Empress consort of the Western Xia dynasty
- Tenure: 1139 or 1140–1167 or 1168
- Successor: Empress Luo
- Emperor: Emperor Renzong of Western Xia
- Died: December 1167 or January 1168 Xingqing Prefecture, Western Xia

= Empress Wang (Western Xia) =

Empress Wang (罔皇后, died December 1167 or January 1168) was the first empress of Emperor Renzong of Western Xia. She was from an aristocratic Tangut family.

She was made the empress in December 1139 or 1140. (The month is given as December 1139 or January 1140 in History of Song and February or March 1140 in Xixia Shushi).

It was said that Empress Wang was well-read and admired the customs of the Han people, and that Emperor Renzong made her empress due to her seemliness. During her tenure, she disciplined the emperor's harem so that rules were always followed.
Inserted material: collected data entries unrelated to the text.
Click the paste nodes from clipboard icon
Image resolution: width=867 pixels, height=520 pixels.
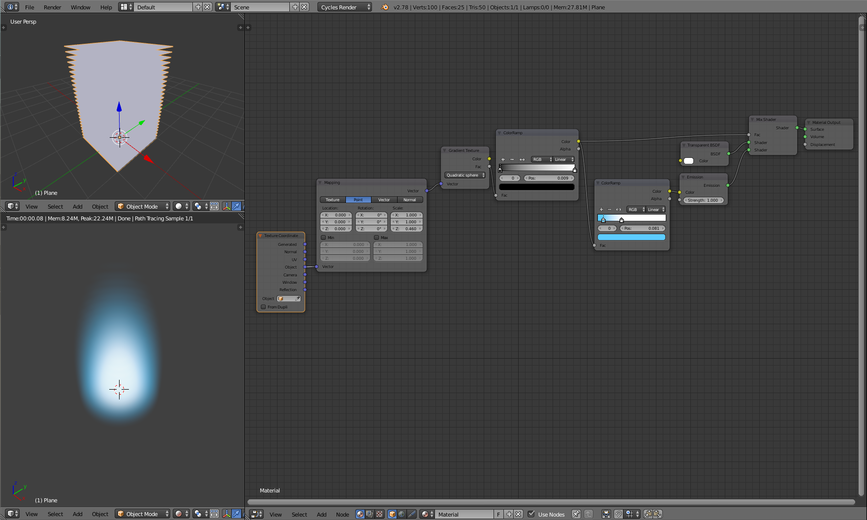tap(657, 514)
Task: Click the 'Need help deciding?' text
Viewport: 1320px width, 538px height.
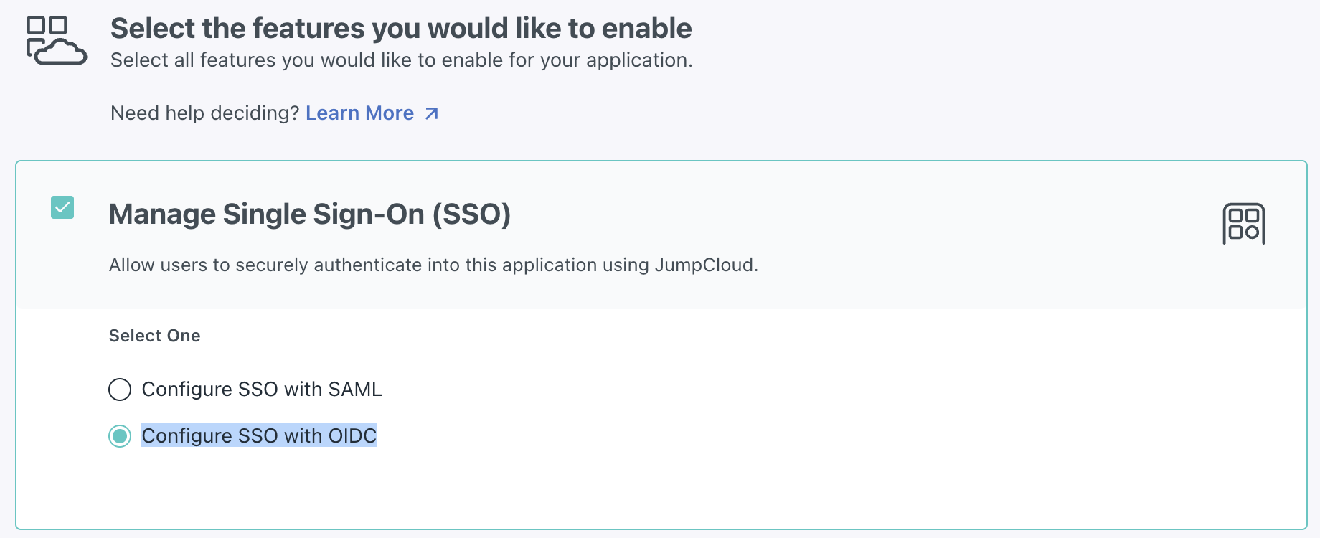Action: (204, 113)
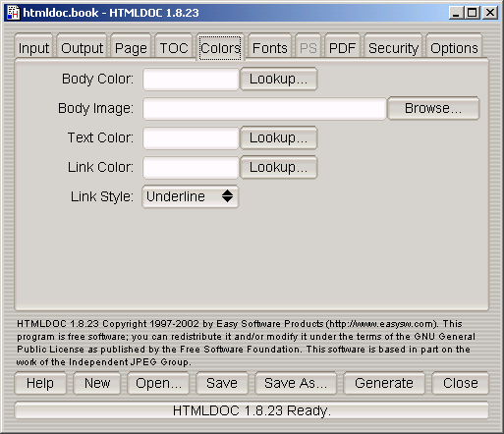The height and width of the screenshot is (434, 504).
Task: Click the Generate button
Action: (384, 383)
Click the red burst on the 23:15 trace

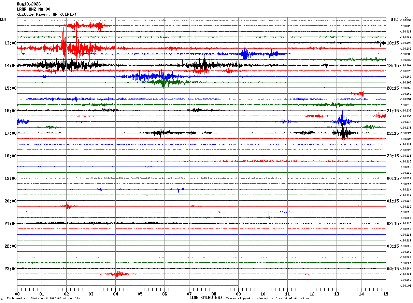(x=118, y=274)
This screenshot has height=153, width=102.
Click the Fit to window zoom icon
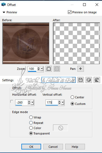pyautogui.click(x=49, y=69)
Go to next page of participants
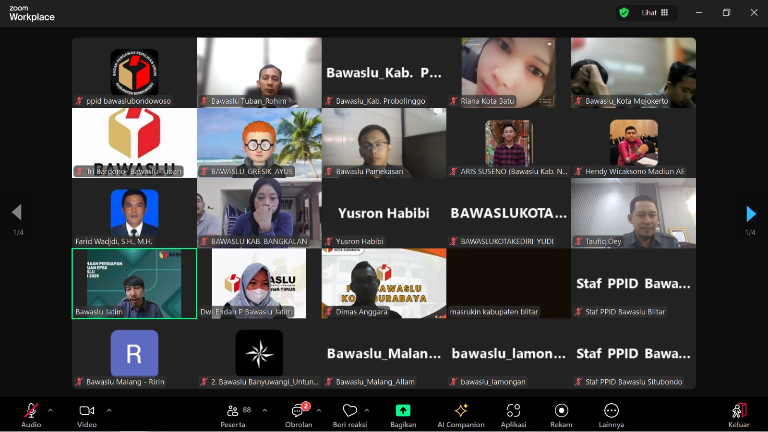This screenshot has width=768, height=432. tap(751, 214)
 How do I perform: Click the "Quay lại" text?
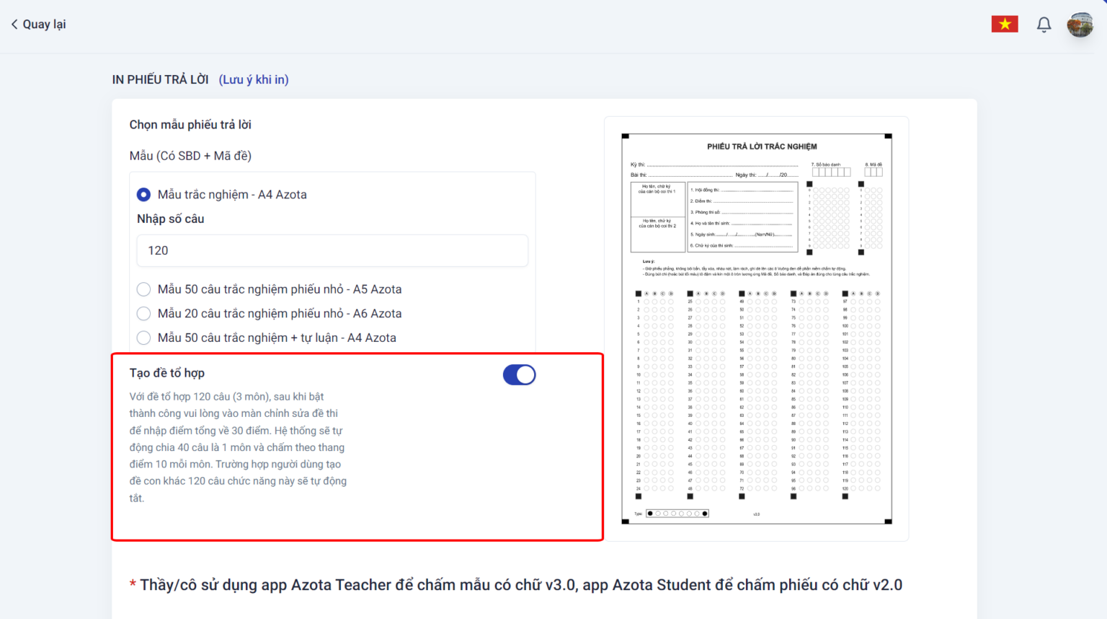pyautogui.click(x=44, y=25)
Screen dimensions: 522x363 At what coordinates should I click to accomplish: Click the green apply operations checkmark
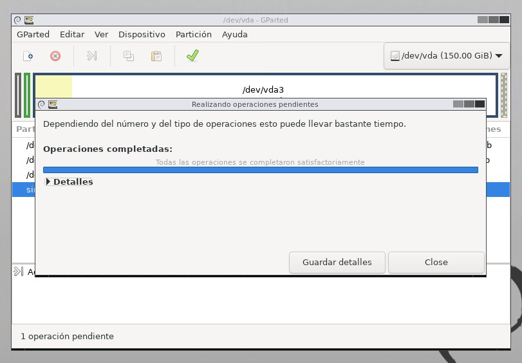(192, 56)
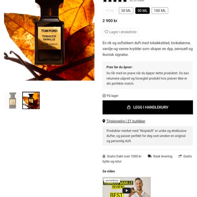
Task: Select the 50 ML size option
Action: pos(142,11)
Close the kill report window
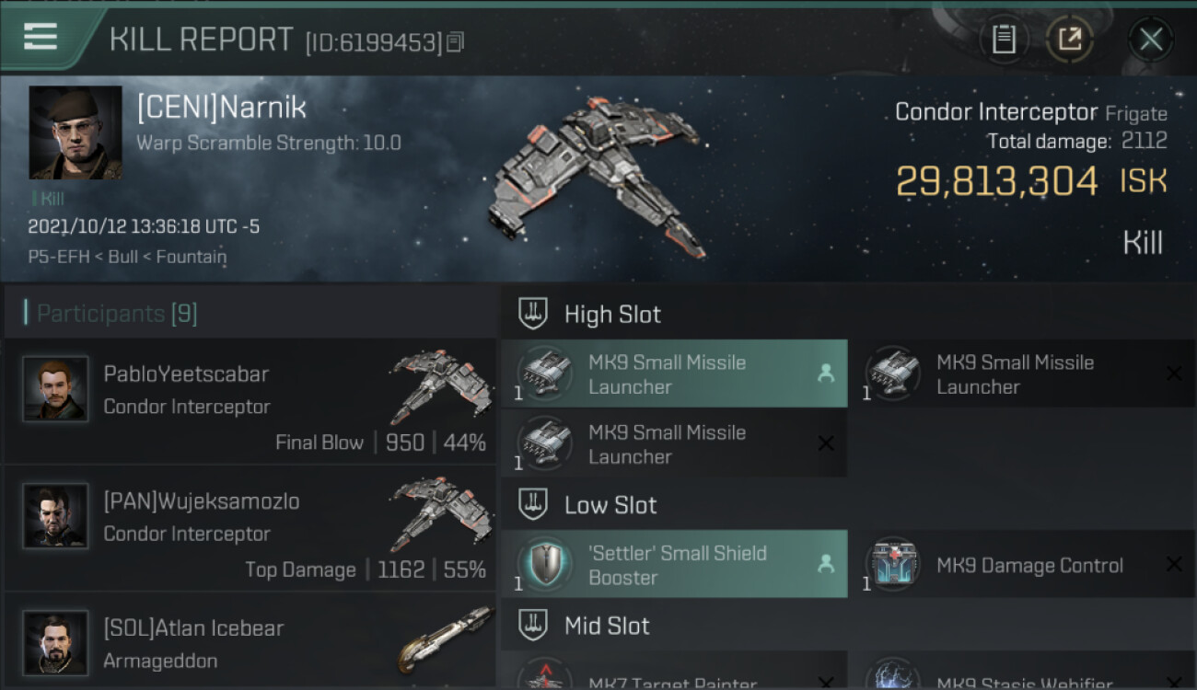The width and height of the screenshot is (1197, 690). tap(1150, 39)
On a hunting trip at the Helan Mountains in 1155, Emperor Renzong fell from his horse and injured himself. Enraged, he wanted to have the road builders killed, but an official named Ahua (阿華) stopped and admonished him. Upon learning this after their return, Empress Wang rewarded Ahua with silver coins to encourage more ministers to speak honestly.

Empress Wang died in the winter of 1167–1168. On her deathbed, she told the emperor to respect and honor his ministers and pay more attention to state affairs.